• _DOCUMENT PASSAGE_:
How to reindustrialise Australia?

This week we heard that that Australian steel producer BlueScope will invest $1 billion in an Ohio-based American steel plant, citing the United States’ energy-friendly policies which have driven power bills down to a third of what Australians pay as a decisive factor. This hasn’t just been good news for American businesses. It has also meant thousands of high-quality jobs in a sector that has long been thought of as resigned to an inevitable decline and end due to automation and competition from developing countries with low labour costs.

It’s time that we did away with the myth that Australia has deindustrialised simply because other nations in our region pay their workers less and force them to endure harsher conditions. If this were the case, then the same disappearing manufacturing sector would be seen in nations like Germany and the United States – yet we don’t see this phenomenon.

The United States has reinvigorated its manufacturing sector thanks to its shale gas revolution and the cutting of red tape to lower electricity bills. This has delivered immense benefits to American workers and businesses. Unfortunately, successive state and federal Australian governments lack the guts to do the same and have chosen to bury their heads in the sand instead.

While Australia’s immense natural gas reserves rival those of the United States, much of it remains locked away thanks to nonsensical fracking bans in places like Victoria, South Australia and parts of New South Wales.

Meanwhile, Australian power bills have skyrocketed in recent years to some of the world’s highest as our coal-fired power stations go into premature retirement and our reliance on natural gas for base-load power increases with the insertion of intermittent solar and wind energy into the grid.

• _DATASET SECTION_:
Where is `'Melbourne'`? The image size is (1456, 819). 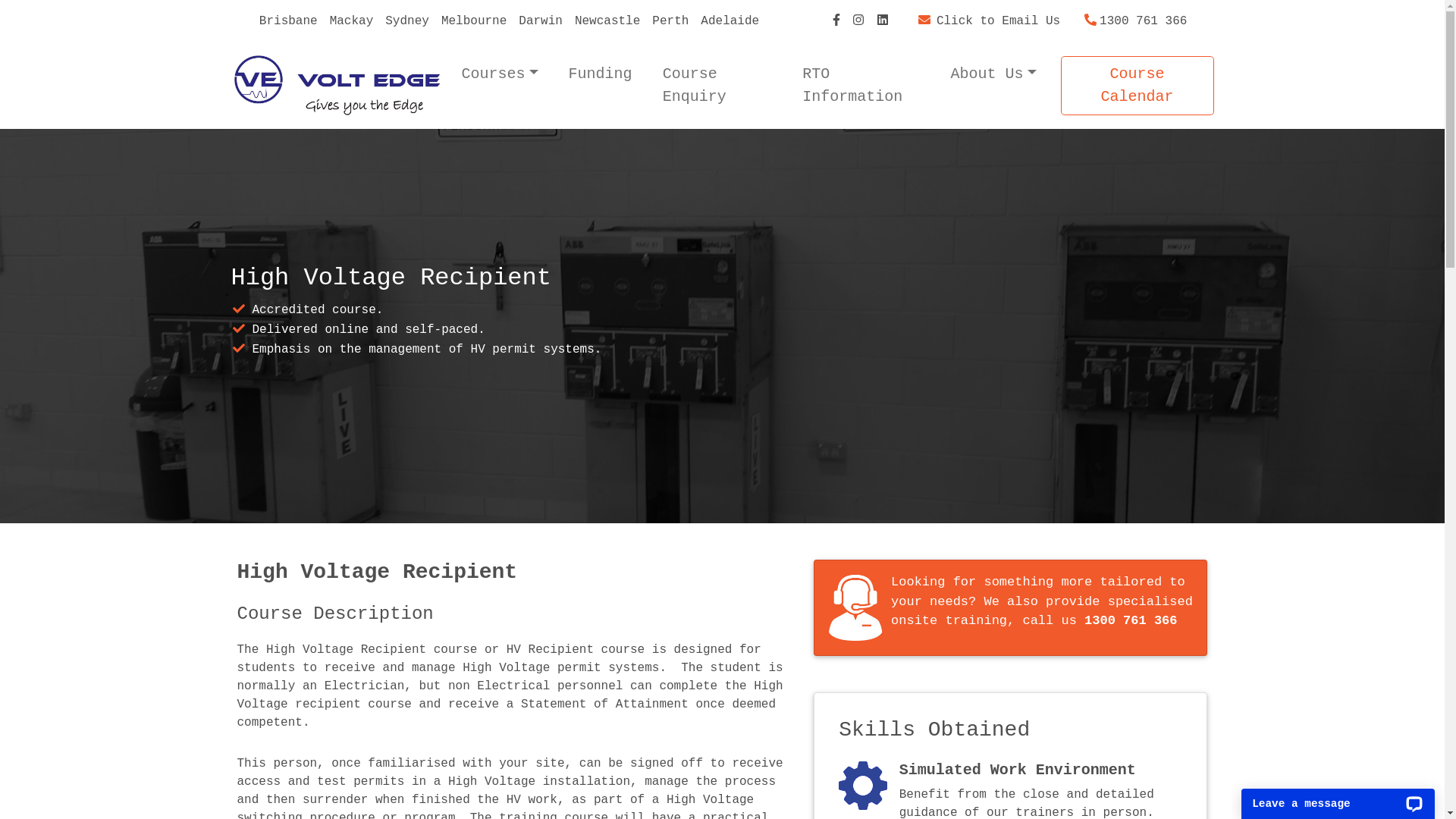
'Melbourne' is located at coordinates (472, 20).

• _YOUR INSTRUCTIONS_: According to the article on reindustrializing Australia, how much will BlueScope invest in the Ohio-based steel plant? Answer from the text alone.

• _EXERCISE RESPONSE_: $1 billion.